# Mahler - best recordings since 2000?



## apbsen (Jun 14, 2013)

What are "the best" Mahler recordings released in the past 10-15 years?

("Best" merely in the sense of notable, recommendable etc.)

Which Mahler recordings since the year 2000 can compete with the classic recordings of Klemperer, Kubelik, Walter, Bernstein etc.? 

Any tips and suggestions are highly appreciated!


----------



## Adam Weber (Apr 9, 2015)

I'll mention Fischer's 4th and Abbado's BPO 7th.


----------



## Pugg (Aug 8, 2014)

I like the Abbado with the Lucerne Festival Orchestra, alas most of then only on DVD


----------



## Rach Man (Aug 2, 2016)

Manfred Honeck took over as the music director of the Pittsburgh Symphony Orchestra in (I think) 2008. Since then, they have put out quite a few recordings. They are in the process of doing the Mahler cycle. So far, they have done 1,3,4,5. I have 1,3,4 and really like them. The orchestra is very solid and his direction is top notch, IMO. 

All of the recordings are done in SACD/Hybrid. So you can play these on a regular CD player. But you can also listen to them on an SACD player to get the full sound. The recordings are all done extremely well with exceptional sonics. Even on a regular CD player, the sound is superb. Maybe this is what you are looking for.


----------



## apbsen (Jun 14, 2013)

Pugg -- Yes, a shame (and odd!) that Abbado's acclaimed performance of the 9th with the Lucerne Festival Orchestra has only been released on DVD and not CD.


----------



## fleure (Nov 25, 2016)

3, 7, 9 - Michael Gielen with SWR Baden-Baden Freiburg on Hanssler. 

Gielen's Mahler cycle is strong. Apart from the 6th, you're unlikely going to find similar interpretations anywhere else. Gielen's interpretations are 20th century modernist, detached from the romantic Mahler idiom, and come off best with the compositions that are least romantic. I think he's 7th is among the best ever and his dark exploration of the 9th is probably up there too. His 3rd is no slouch, unafraid to take on the messiness and all embracing of its vulgarities. His 5th (lacks punch compared to the established giants) and 6th (unexpectedly traditional) are strong, but not recommendations in themselves. Avoid the rest.
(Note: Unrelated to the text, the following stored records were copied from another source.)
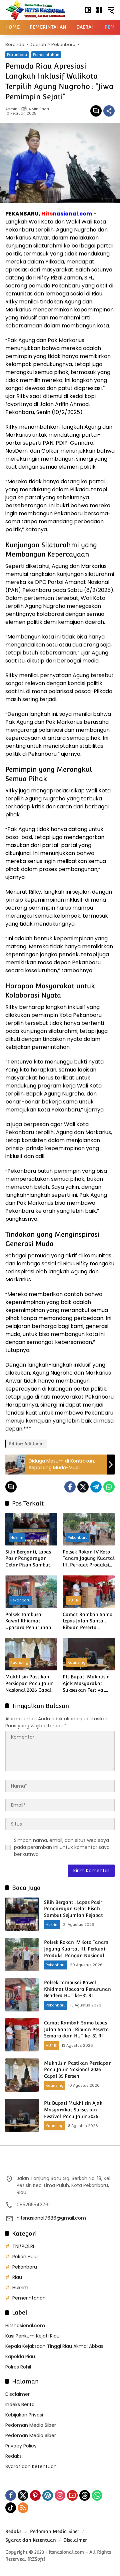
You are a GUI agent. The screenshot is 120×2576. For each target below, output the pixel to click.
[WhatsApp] (109, 1487)
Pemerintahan (46, 54)
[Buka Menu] (99, 10)
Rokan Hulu (25, 2256)
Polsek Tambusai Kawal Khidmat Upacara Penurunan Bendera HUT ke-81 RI (29, 1621)
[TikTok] (10, 2507)
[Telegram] (96, 1487)
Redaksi (14, 2456)
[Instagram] (60, 2495)
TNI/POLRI (23, 2246)
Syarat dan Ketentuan (31, 2466)
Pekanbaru (17, 54)
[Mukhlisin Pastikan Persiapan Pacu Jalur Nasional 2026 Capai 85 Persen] (31, 1654)
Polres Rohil (18, 2366)
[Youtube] (72, 2495)
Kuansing (19, 1662)
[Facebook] (70, 1487)
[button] (88, 10)
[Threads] (84, 2495)
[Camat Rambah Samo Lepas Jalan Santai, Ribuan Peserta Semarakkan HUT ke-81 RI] (89, 1591)
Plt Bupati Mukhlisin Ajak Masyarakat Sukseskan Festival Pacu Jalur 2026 (86, 1683)
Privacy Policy (21, 2445)
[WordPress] (47, 2495)
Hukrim (16, 1537)
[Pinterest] (35, 2495)
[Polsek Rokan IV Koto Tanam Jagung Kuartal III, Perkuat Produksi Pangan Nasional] (89, 1529)
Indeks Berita (20, 2404)
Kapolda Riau (20, 2356)
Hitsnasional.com (25, 2325)
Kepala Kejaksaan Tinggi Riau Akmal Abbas (54, 2346)
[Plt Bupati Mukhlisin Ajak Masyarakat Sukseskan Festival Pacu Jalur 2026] (89, 1654)
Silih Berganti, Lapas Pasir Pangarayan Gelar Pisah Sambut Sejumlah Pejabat (28, 1558)
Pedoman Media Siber (30, 2425)
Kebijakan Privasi (24, 2414)
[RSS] (23, 2507)
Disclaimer (17, 2394)
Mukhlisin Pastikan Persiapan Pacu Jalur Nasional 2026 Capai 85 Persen (29, 1683)
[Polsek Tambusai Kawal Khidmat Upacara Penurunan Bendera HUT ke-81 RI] (31, 1591)
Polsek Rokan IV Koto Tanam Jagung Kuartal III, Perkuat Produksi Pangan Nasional (89, 1558)
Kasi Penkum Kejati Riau (32, 2336)
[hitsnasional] (35, 9)
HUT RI (73, 1600)
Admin (11, 109)
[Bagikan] (109, 111)
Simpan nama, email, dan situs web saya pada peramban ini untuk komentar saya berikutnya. (62, 1847)
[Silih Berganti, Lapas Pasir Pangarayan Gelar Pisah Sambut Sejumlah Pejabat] (31, 1529)
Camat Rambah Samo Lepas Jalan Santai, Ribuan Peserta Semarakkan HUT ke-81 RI (87, 1621)
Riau (17, 2277)
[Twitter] (83, 1487)
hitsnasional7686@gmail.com (51, 2218)
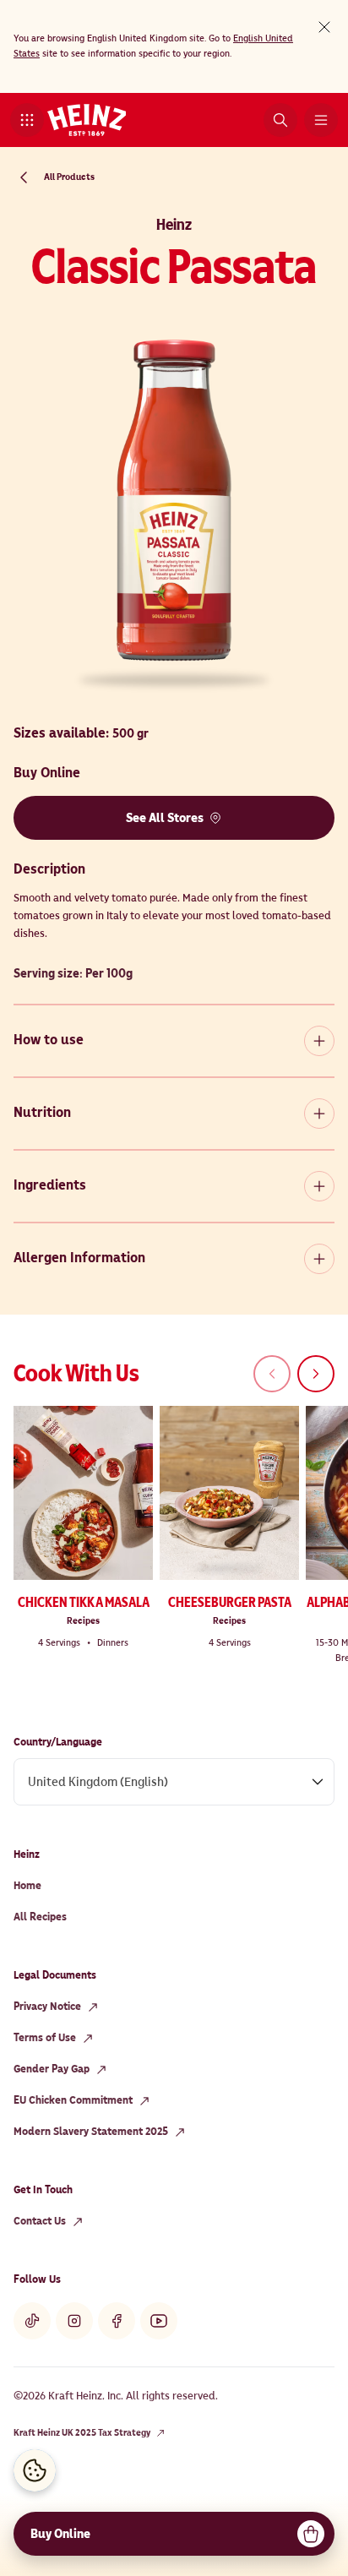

No. 6 - Michael Tilton Thomas with San Francisco Symphony

Contextually staggering, recorded the three days following 9/11. The default setting is, expectedly, gloom. I don't know if it's the content that brings about this feeling or actual performance. I find it very hard as a listener to remove myself from the relationships between the interpreters' context and the composition. Though pushed, I wouldn't consider it a top pick, just a rather "contextually interesting" one.


----------



## Azol (Jan 25, 2015)

apbsen said:


> Pugg -- Yes, a shame (and odd!) that Abbado's acclaimed performance of the 9th with the Lucerne Festival Orchestra has only been released on DVD and not CD.


Watch this DVD once and you will understand why releasing the CD version would be pointless.


----------



## amfortas (Jun 15, 2011)

fleure said:


> No. 6 - Michael Tilton Thomas with San Francisco Symphony
> 
> Contextually staggering, recorded the three days following 9/11. The default setting is, expectedly, gloom. I don't know if it's the content that brings about this feeling or actual performance. I find it very hard as a listener to remove myself from the relationships between the interpreters' context and the composition. Though pushed, I wouldn't consider it a top pick, just a rather "contextually interesting" one.


The Tilson Thomas 4th is excellent.


----------



## Pugg (Aug 8, 2014)

Azol said:


> Watch this DVD once and you will understand why releasing the CD version would be pointless.


I am still puzzled by your answer, don't you like it or do I read it wrong?


----------



## Azol (Jan 25, 2015)

Pugg said:


> I am still puzzled by your answer, don't you like it or do I read it wrong?


I believe it's one of the best M9 available. But the reason one should watch this performance instead of listening to audio track only is to experience what happens at the end of the Finale.


----------



## Pugg (Aug 8, 2014)

Azol said:


> I believe it's one of the best M9 available. But the reason one should watch this performance instead of listening to audio track only is to experience what happens at the end of the Finale.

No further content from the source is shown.